This activity usually proves to be more effective if used with an individual child in a quiet and uninterrupted setting. I usually start the session with some discussion about the ‘big feeling’, which sneaks up on him from time to time. We talk about how annoying this is and how much better life would be if we could simply tell it (or him!) to go away: the problem being, of course, that we need to recognize ‘him’ before he pounces. By doing this it is as though the child and I have joined forces against the ‘big feeling’. I am on his side!
Most children then find it easy to visualize and draw this character. Depending on the child and situation, the enactment that follows can be both entertaining and empowering for a child.
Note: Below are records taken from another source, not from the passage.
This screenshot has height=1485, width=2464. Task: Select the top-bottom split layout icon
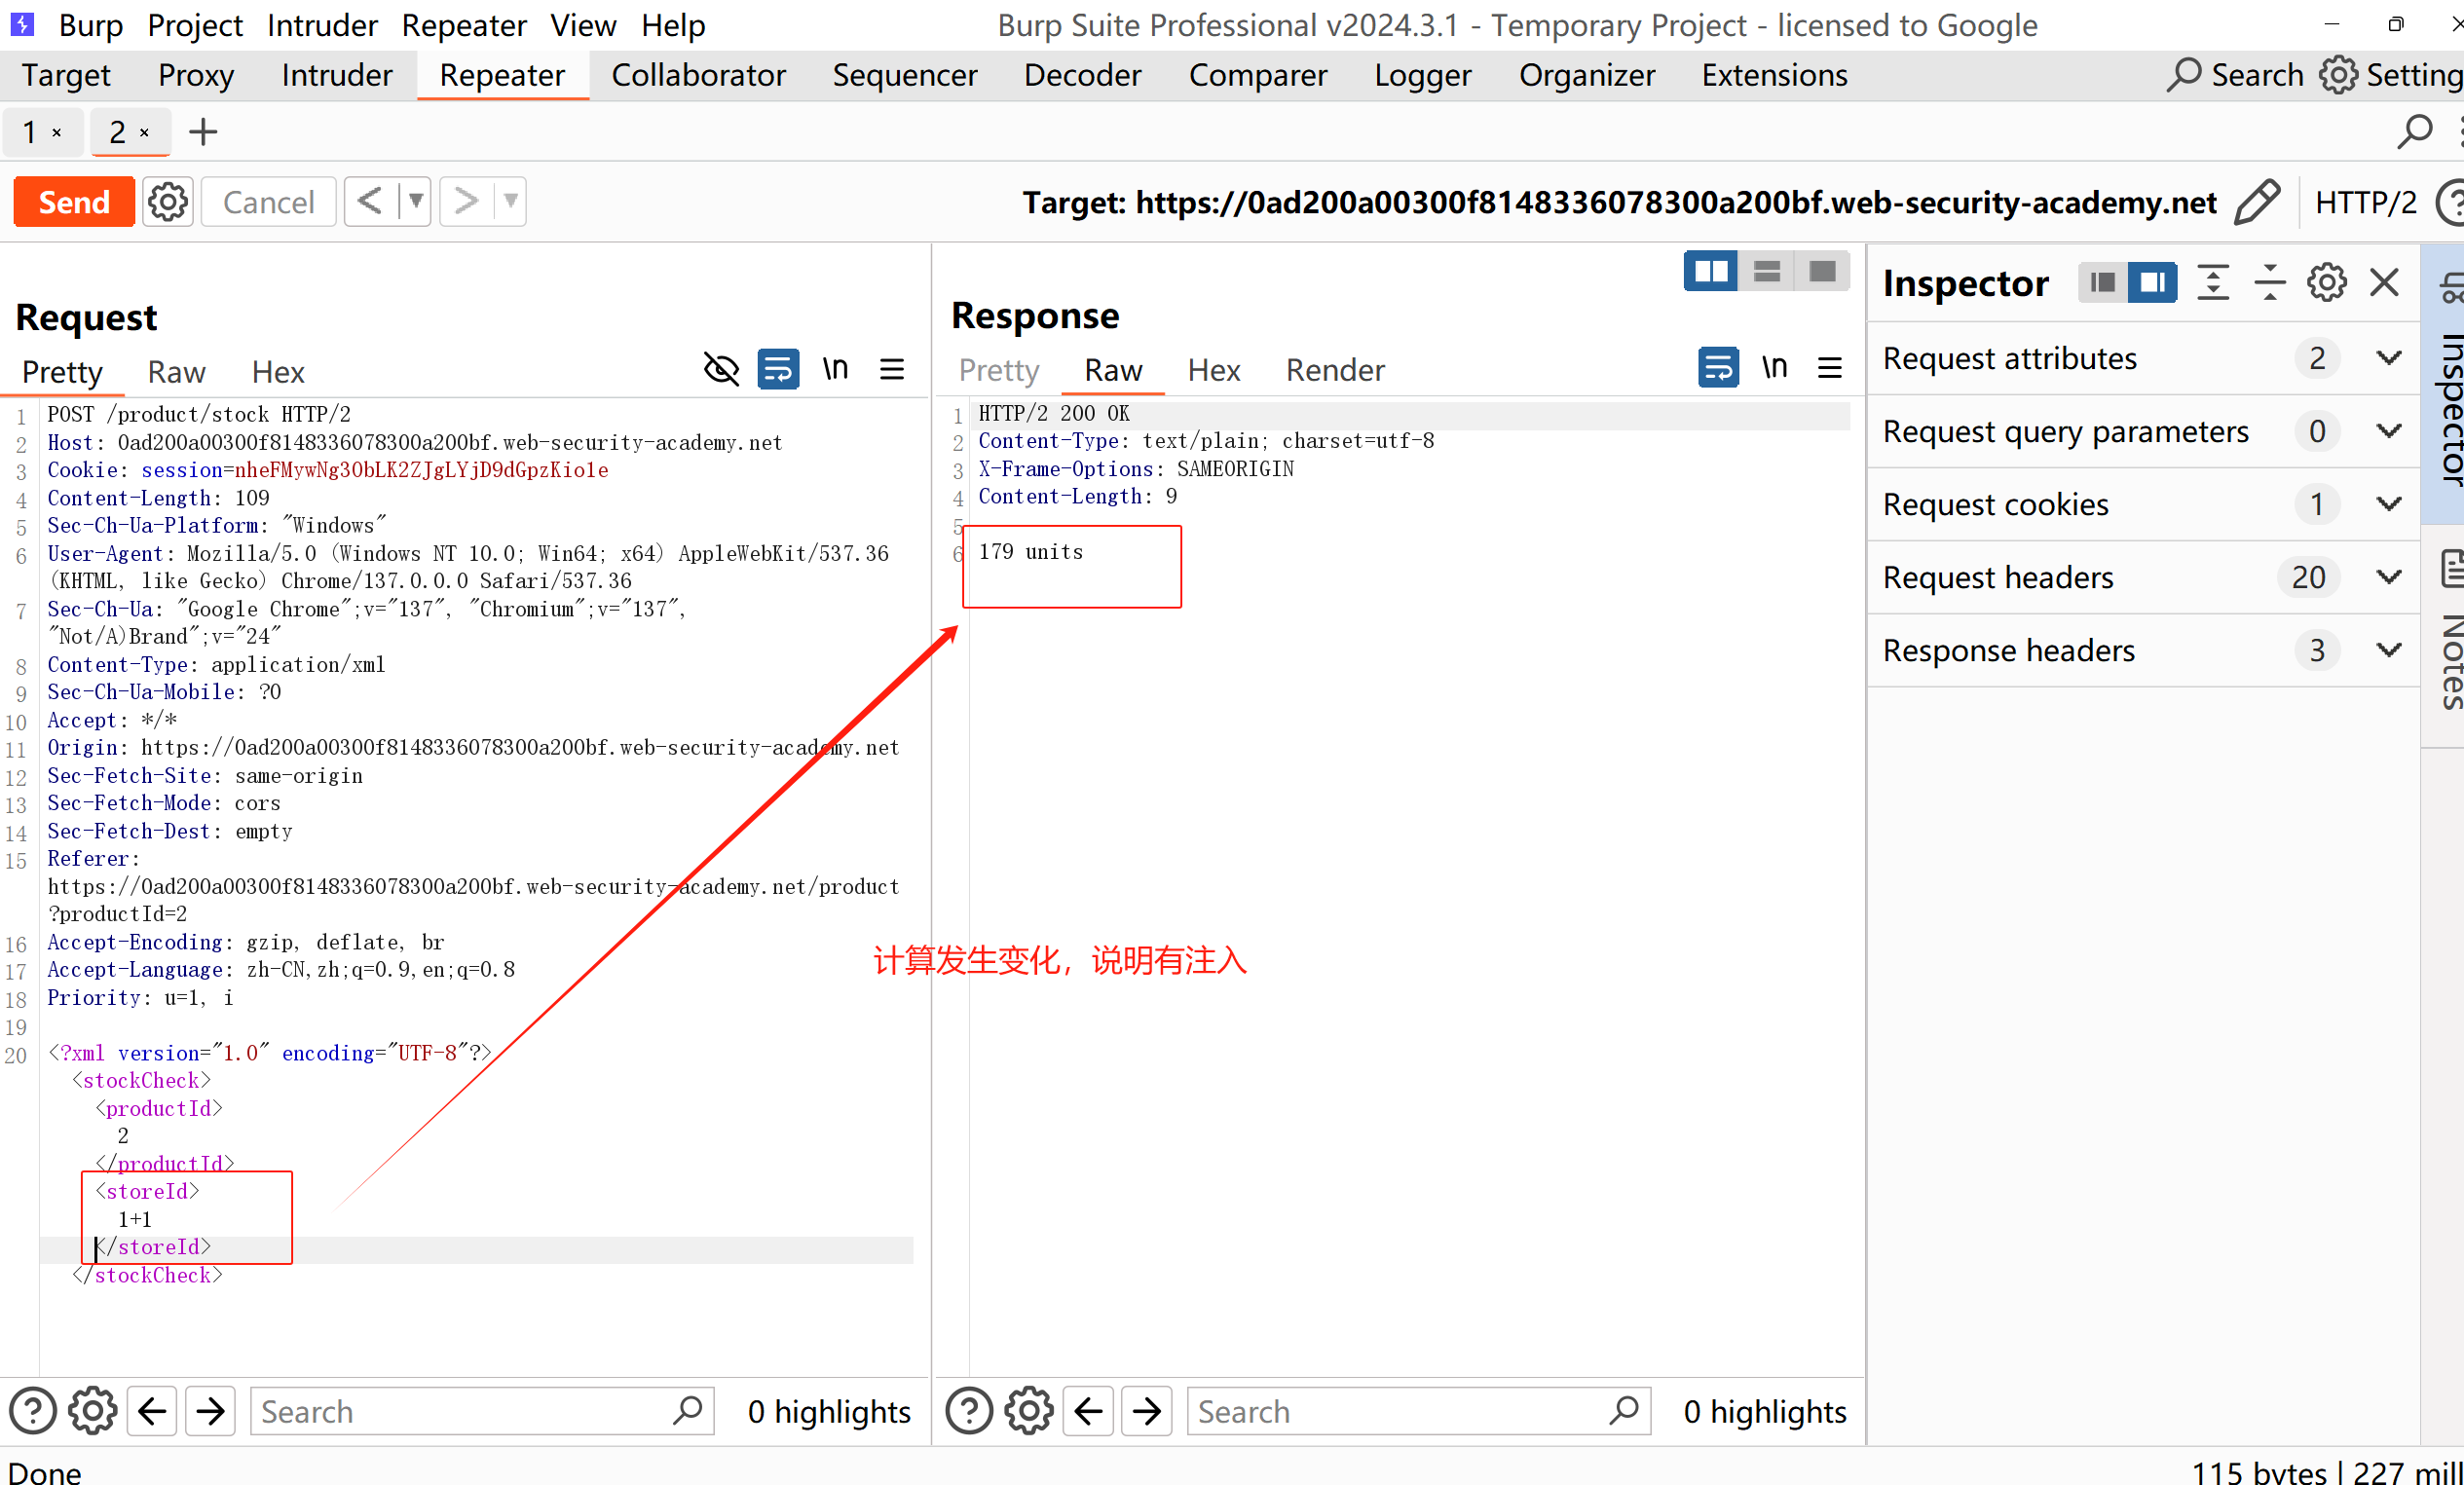[1767, 271]
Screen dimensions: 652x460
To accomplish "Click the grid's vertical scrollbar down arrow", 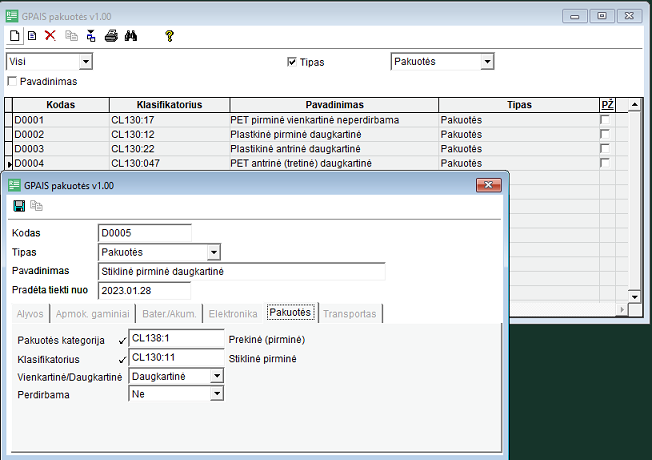I will (x=633, y=297).
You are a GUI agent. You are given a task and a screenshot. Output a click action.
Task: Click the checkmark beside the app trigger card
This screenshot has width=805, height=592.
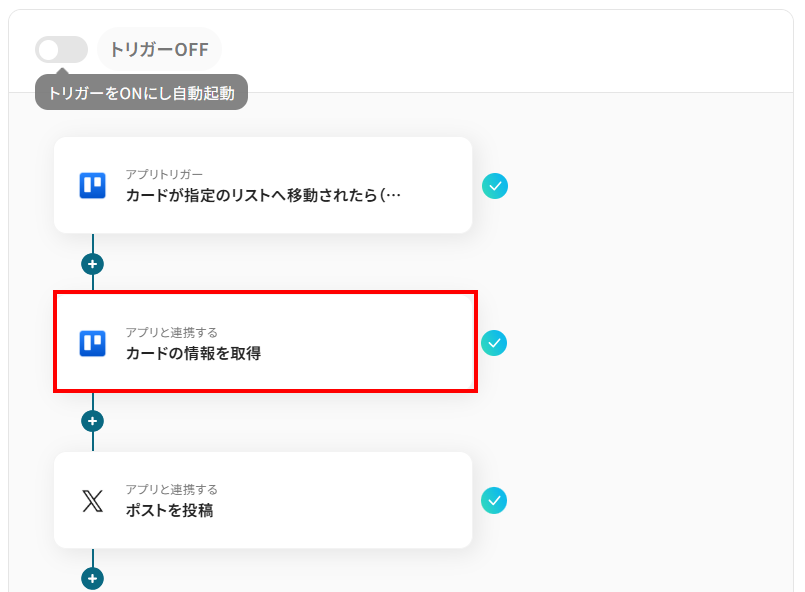pos(494,186)
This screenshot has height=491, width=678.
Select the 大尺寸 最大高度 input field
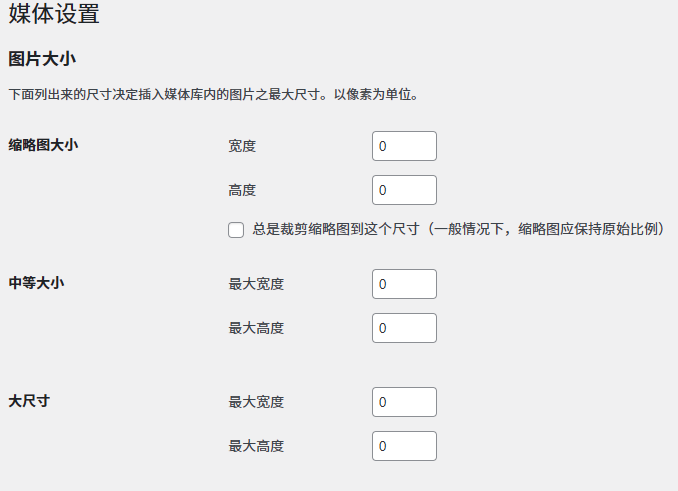pyautogui.click(x=404, y=446)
As Mr. Angry Man I sneak up on the child who is, for example, just beginning an argument with his parent/friend/teacher and dissolve in a heap when the child turns on me shouting ‘Go away’. Again most children find their ability to control this situation, as epitomized by my reaction, to be hugely funny as well as confidence building.
The Two Islands
The transition from primary to secondary school can be a time of great anxiety for many children. By creating an ‘as if’ scenario the child can explore his apprehension and find out what it is that he is afraid of. More importantly, he can also discover how he can help himself to make this transition by looking at what he may need to take with him, actually or metaphorically.
Many children, on crossing over to the future island and sitting there for a while, discover that it is nothing like as scary as they had imagined. Some children, having made the transition, do not even want to go back to the original island. I remember one child with whom I was working, having crossed backwards and forwards a few times, decided that he was even going to throw away the stepping stones as he ‘didn’t need them anymore’.
Of course, this activity does not only apply to transition between schools but can be used with any imminent change in a child’s life. It can also be helpful in addressing, retrospectively, a period in which there may have been numerous changes. With one little boy who had changed school, house and family on many occasions, we created an island for each stage of his life. He then sat on each island in turn and remembered at least one good thing to take from that island. Using soft toys to represent all the good things, he hopped via stepping-stones to his island of now. Surrounded by the toys and with a big beam on his face, he announced that he would need a bigger island because there were ‘too many good things to fit in’.